• [Given exercise A]:
Retype the records between the line holding "How do I perform: Open" and the line holding "pos(303,436)", inclusive, and leave the pictures out.

• [Extract]:
Zampa dropping practice balls in water buckets as La Nina rules

Zampa dropping practice balls in water buckets as La Nina rules

Adam Zampa has become an unlikely barometer for much of this country’s sustained wet weather.

With Australia into a third successive La Nina, the national white-ball spinner has taken to putting cricket balls into water at training so he can replicate the wet conditions he is increasingly facing during matches.

“It feels like every time we’re at the SCG or in Sydney, we’re looking for rain to come because it always seems that way,” Zampa said as Australia prepares for the opening match of the Twenty20 World Cup against New Zealand.

“It’s all about preparation for me. There might be some rain around, there might even be some dew if we bowl second.

“So the way that I train I always have it in the back of my mind. I usually have a bucket or something to drop the ball into to prepare for that. It’s just all about getting ready.”

• [The input]:
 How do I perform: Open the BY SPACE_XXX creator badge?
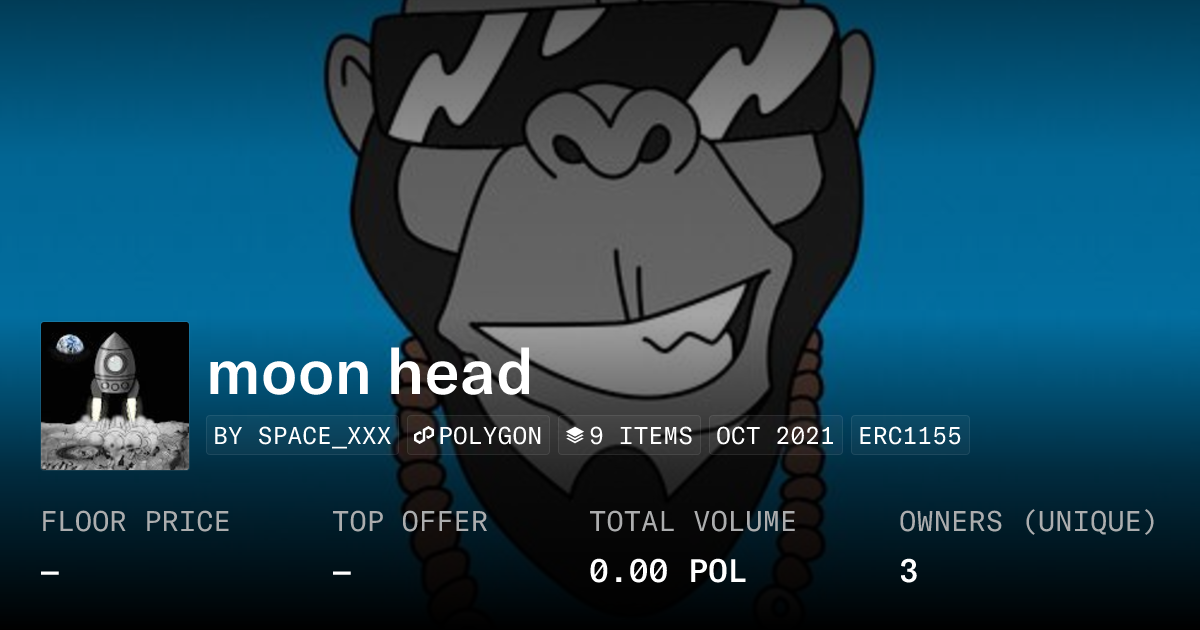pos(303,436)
---
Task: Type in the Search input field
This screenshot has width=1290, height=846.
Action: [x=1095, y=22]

• [Given exercise B]:
Decide whether each statement agrees with the article about Adam Zampa. Answer yes or no for each, and quote the words from the article that decide it.
(i) Zampa puts cricket balls into water during training.
(ii) Australia's opening match of the Twenty20 World Cup is against England.
(iii) Australia is into its second successive La Nina.

• [Task answer A]:
 How do I perform: Open the BY SPACE_XXX creator badge?
pos(303,436)

• [Task answer B]:
(i) Yes: "the national white-ball spinner has taken to putting cricket balls into water at training"
(ii) No: "the opening match of the Twenty20 World Cup against New Zealand"
(iii) No: "With Australia into a third successive La Nina"